La Brigade mobile de contrôle économique et de répression des fraudes (BMCRF) a annoncé, ce vendredi 21 novembre 2025, la mise en vente prochaine d’un important stock d’amandes de karité saisi lors d’opérations menées contre les exportations frauduleuses. Plus de 1 800 tonnes seront ainsi écoulées dans les jours à venir, a indiqué l’institution lors d’un point de presse à Ouagadougou.
La vente, exclusivement destinée aux unités nationales de transformation, se déroulera dans les locaux de la BMCRF à Koulouba pour la capitale et à la Direction régionale du Commerce à Bobo-Dioulasso. Les prix retenus sont ceux fixés par le gouvernement pour la campagne 2025-2026 : 310 F CFA/kg à Ouagadougou, 300 ou 310 F CFA/kg, selon les régions. La valeur totale des stocks saisis est estimée à 558 millions de F CFA.
Selon le coordonnateur général de la BMCRF, Sanibè Fahô, la forte demande internationale en amandes brutes a déséquilibré l’approvisionnement des transformateurs locaux, malgré de bons volumes de production cette année.

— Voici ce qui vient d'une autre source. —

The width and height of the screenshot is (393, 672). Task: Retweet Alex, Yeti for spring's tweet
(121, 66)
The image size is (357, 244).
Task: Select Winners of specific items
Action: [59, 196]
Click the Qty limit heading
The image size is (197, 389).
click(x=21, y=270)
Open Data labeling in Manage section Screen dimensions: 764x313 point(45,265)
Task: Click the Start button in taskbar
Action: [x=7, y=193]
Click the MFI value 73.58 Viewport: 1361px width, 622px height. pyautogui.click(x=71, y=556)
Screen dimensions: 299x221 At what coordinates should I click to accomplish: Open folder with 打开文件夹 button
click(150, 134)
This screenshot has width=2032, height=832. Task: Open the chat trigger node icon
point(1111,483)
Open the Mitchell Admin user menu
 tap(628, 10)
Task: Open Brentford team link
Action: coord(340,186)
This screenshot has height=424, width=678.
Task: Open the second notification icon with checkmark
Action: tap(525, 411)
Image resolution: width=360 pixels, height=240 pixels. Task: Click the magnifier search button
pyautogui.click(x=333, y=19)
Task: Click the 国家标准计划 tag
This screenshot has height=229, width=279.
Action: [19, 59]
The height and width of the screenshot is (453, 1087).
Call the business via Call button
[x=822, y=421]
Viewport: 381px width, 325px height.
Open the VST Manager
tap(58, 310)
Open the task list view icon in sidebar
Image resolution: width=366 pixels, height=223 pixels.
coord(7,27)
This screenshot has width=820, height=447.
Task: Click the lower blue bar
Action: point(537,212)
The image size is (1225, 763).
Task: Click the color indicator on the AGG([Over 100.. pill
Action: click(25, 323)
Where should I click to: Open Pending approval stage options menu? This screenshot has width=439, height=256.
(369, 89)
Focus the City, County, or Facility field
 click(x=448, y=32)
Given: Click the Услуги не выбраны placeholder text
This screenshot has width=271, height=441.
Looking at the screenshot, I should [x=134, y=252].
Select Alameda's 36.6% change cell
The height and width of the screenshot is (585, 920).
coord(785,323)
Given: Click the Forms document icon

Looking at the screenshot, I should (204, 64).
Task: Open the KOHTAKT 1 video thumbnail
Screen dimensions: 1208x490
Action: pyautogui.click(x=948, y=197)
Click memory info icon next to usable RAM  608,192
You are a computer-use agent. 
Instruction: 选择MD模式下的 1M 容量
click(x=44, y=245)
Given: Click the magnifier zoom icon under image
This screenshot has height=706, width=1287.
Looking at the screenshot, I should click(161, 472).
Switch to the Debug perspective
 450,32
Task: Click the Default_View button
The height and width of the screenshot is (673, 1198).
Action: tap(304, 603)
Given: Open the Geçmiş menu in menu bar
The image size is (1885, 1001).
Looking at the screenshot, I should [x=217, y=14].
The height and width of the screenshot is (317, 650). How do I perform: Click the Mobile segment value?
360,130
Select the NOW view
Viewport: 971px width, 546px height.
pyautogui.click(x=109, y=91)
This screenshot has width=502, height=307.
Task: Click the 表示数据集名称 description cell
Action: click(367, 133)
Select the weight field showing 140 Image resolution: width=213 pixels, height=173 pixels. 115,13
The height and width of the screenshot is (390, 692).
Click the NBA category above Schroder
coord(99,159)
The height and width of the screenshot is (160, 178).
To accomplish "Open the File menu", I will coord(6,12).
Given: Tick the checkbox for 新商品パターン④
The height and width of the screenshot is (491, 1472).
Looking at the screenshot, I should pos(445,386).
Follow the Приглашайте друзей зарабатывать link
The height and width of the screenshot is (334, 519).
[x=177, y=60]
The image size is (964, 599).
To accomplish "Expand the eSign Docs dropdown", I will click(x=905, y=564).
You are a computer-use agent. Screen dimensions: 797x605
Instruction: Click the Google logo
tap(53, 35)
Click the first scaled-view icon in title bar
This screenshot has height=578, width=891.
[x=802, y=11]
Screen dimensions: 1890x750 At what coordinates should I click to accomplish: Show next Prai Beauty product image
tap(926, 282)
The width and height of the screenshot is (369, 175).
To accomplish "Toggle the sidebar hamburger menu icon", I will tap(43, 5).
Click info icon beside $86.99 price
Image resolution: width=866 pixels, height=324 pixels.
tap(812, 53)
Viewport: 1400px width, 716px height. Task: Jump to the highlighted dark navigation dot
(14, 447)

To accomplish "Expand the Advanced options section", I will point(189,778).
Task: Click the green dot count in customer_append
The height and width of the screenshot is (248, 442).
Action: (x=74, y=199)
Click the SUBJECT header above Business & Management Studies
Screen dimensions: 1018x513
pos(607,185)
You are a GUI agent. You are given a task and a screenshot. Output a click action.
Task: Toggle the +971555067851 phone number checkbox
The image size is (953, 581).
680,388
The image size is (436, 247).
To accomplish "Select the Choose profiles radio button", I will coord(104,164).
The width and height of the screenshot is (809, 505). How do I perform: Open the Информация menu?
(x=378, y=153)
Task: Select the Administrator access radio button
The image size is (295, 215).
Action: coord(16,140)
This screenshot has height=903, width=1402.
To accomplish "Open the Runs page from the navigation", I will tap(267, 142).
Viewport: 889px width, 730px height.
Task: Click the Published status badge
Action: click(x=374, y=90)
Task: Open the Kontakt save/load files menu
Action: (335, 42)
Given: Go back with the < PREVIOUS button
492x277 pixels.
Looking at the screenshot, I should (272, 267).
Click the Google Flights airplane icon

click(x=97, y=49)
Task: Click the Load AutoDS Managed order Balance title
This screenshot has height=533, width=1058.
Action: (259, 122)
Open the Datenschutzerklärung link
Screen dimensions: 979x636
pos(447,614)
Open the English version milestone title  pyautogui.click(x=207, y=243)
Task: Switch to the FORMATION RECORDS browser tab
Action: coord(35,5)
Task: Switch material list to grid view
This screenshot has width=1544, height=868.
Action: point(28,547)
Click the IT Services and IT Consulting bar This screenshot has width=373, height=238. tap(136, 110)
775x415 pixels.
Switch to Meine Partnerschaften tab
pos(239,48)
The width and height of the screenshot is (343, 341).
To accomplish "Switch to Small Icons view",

Les tentatives de contournement de la réglementation ont également aggravé la situation.
Pour protéger la filière, le gouvernement avait pourtant adopté plusieurs mesures en 2024 et 2025 : suspension temporaire des exportations, fixation d’une période officielle d’exportation (du 1er décembre 2025 au 31 mai 2026), obligation de laissez-passer pour le transport interne, encadrement strict de la collecte.
Malgré ce dispositif, « de nombreux commerçants et exportateurs ont contourné la réglementation » en tentant d’acheminer illégalement des cargaisons vers des pays voisins ou en transportant les produits sans documents requis, a déploré M. Fahô. Les 1 800 tonnes saisies ont été confisquées au profit de l’État conformément à la loi.
Les recettes issues de la vente seront intégralement reversées au Fonds de soutien patriotique, a précisé le coordonnateur général, qui a souligné la dimension solidaire de l’opération. Il a aussi insisté sur le fait que les mesures appliquées ne visent pas les femmes collectrices, mais uniquement les commerçants et exportateurs en infraction.
Face à la persistance des fraudes, la BMCRF prévoit un renforcement des contrôles. Les contrevenants s’exposeront à des sanctions fermes allant de la confiscation des produits et des moyens de transport jusqu’aux travaux d’intérêt général.
En conclusion, Sanibè Fahô a salué l’implication des forces de défense et de sécurité, des douanes ainsi que des services des eaux et forêts dans la conduite des opérations de contrôle.